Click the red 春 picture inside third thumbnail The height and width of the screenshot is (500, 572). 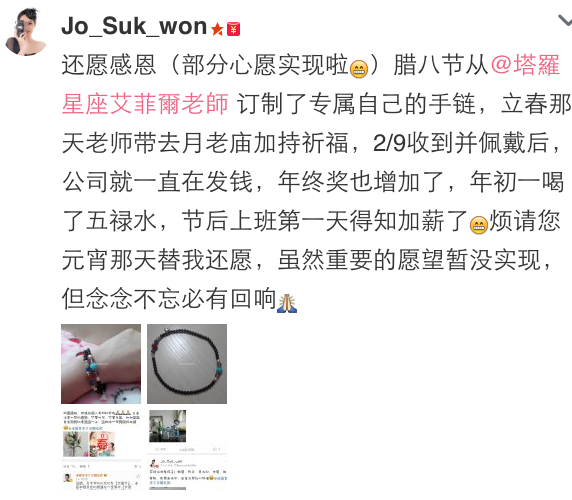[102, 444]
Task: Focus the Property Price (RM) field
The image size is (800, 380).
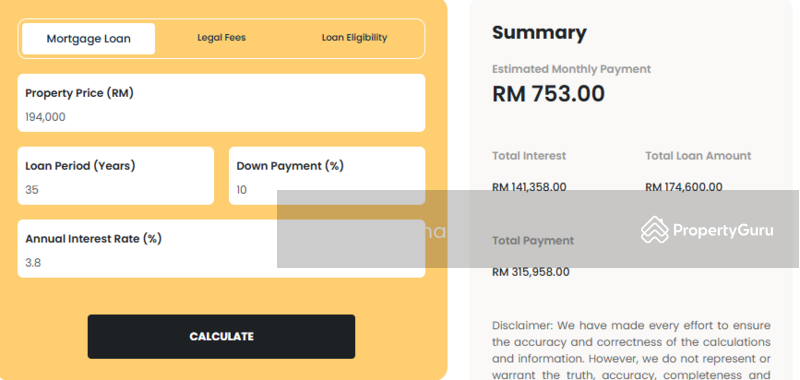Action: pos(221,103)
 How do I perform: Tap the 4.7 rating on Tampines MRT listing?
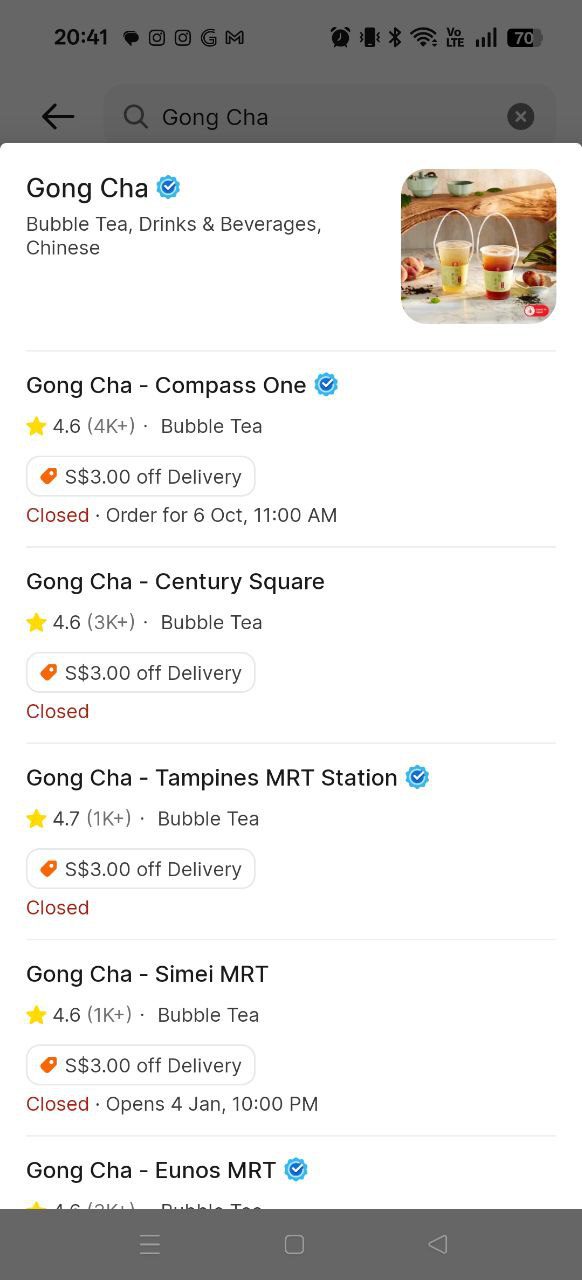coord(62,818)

--

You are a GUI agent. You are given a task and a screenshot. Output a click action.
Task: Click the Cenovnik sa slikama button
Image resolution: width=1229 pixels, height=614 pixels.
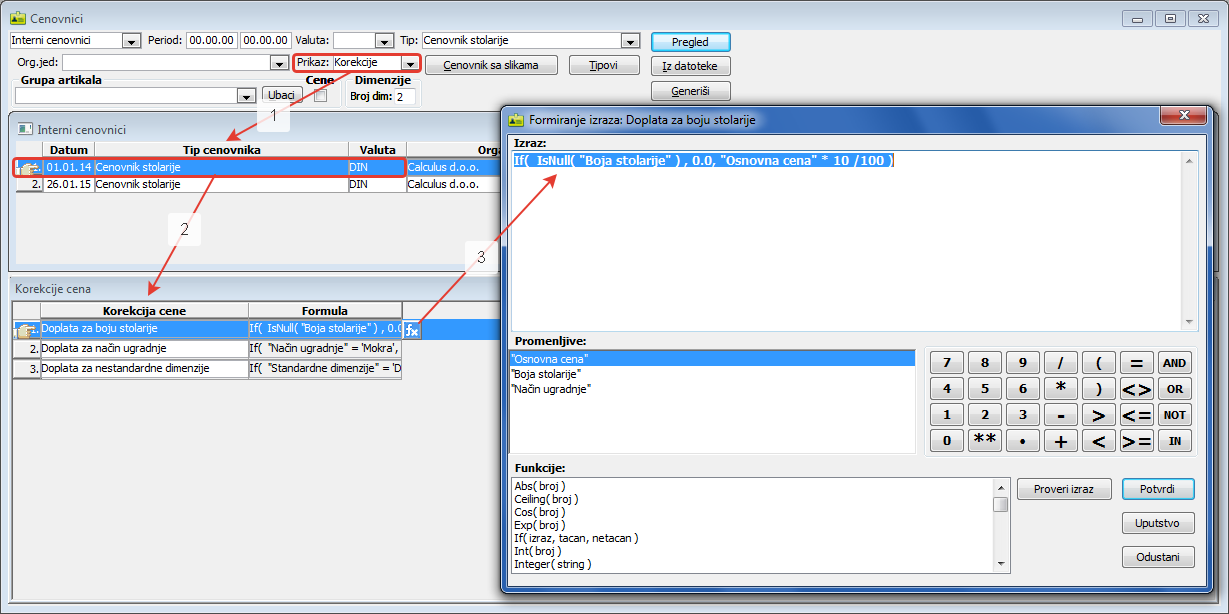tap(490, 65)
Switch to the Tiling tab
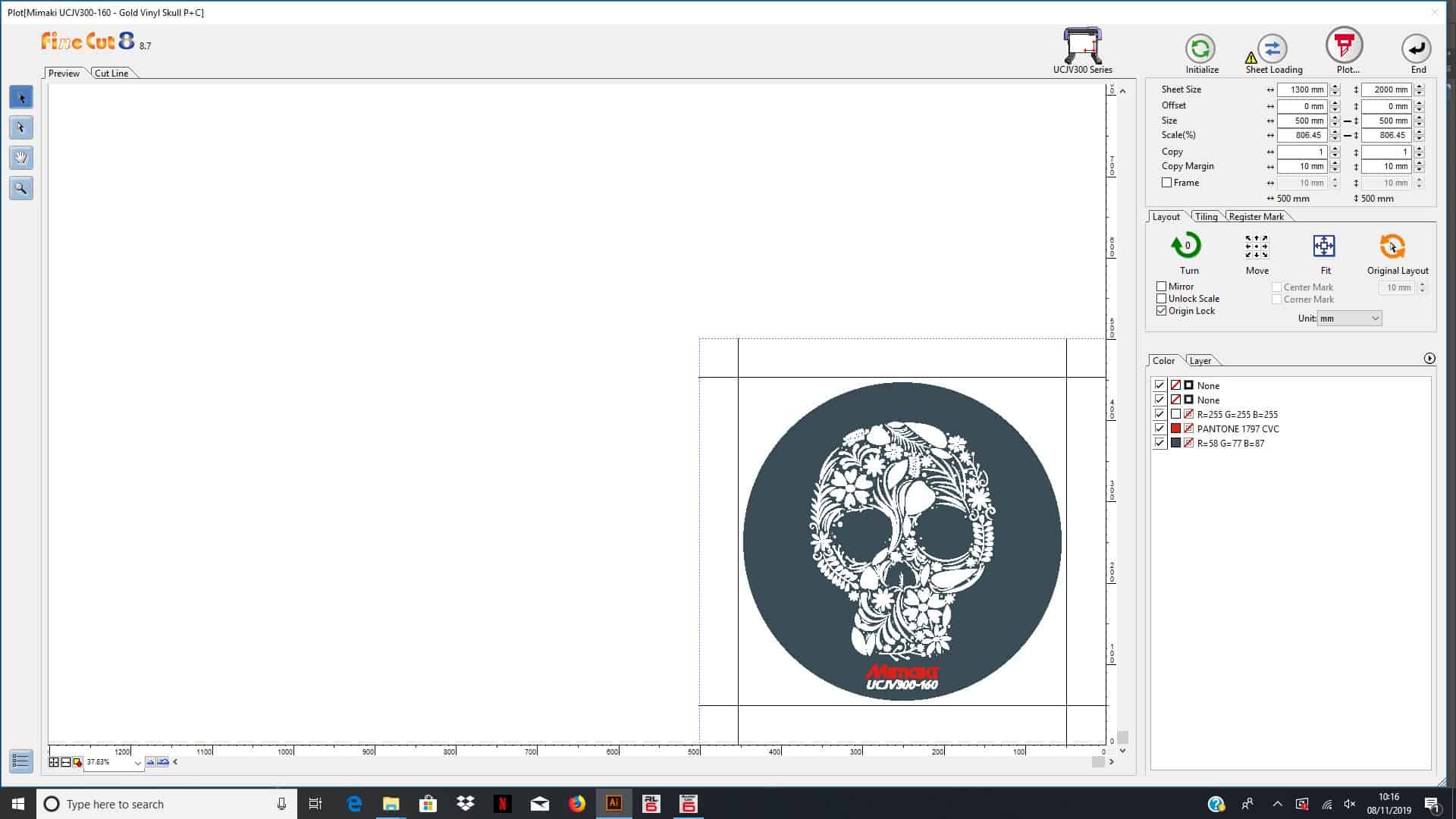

--

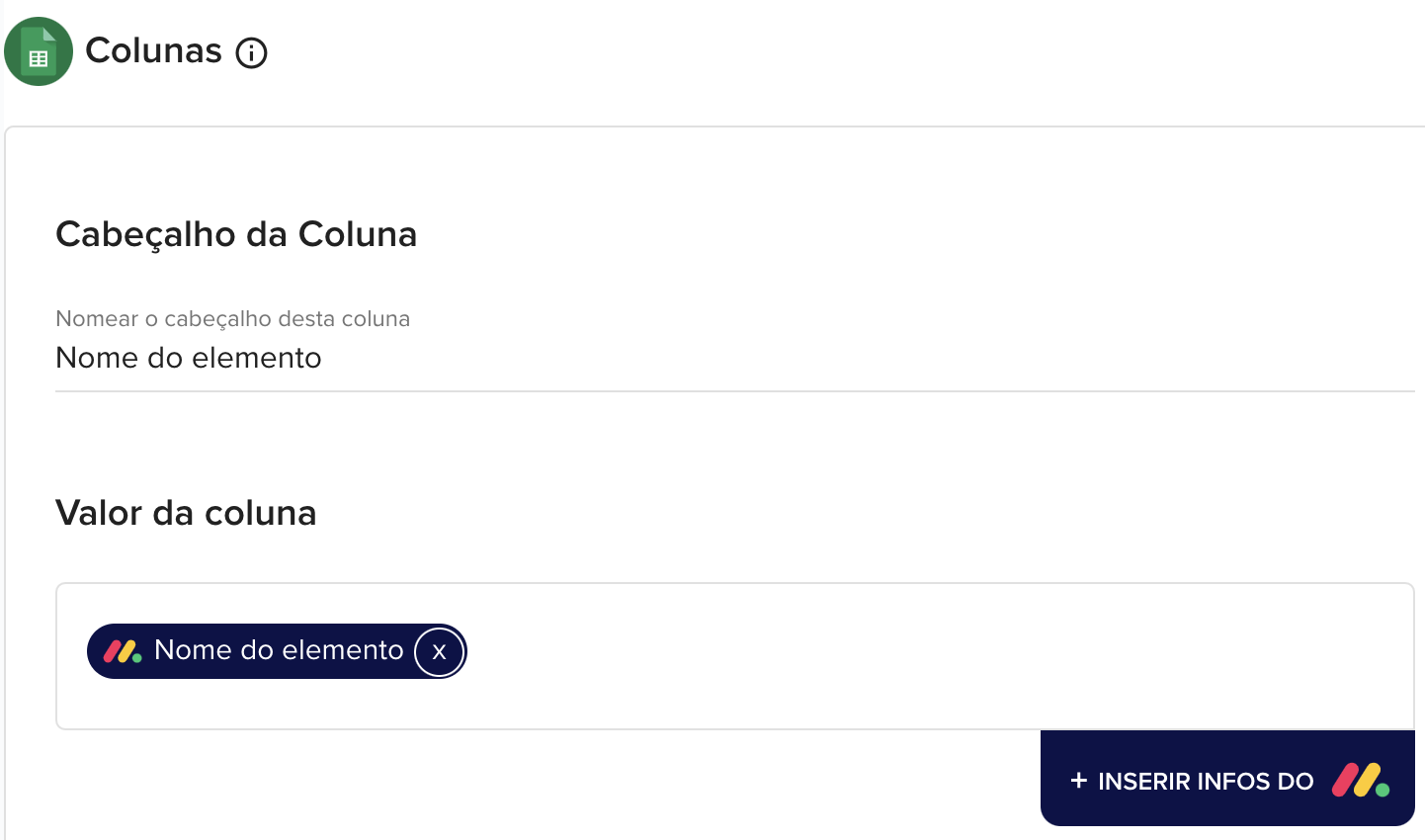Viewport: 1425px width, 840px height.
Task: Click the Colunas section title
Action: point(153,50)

> _What to do_
A clean copy is needed of the lines in the listing above from the one with "Task: Click the Cenovnik sa slikama button" through the one with "Switch to the Tiling tab", exact in every word and free of pictures.

> _Answer section_
Task: Click the Cenovnik sa slikama button
Image resolution: width=1229 pixels, height=614 pixels.
tap(490, 65)
Switch to the Tiling tab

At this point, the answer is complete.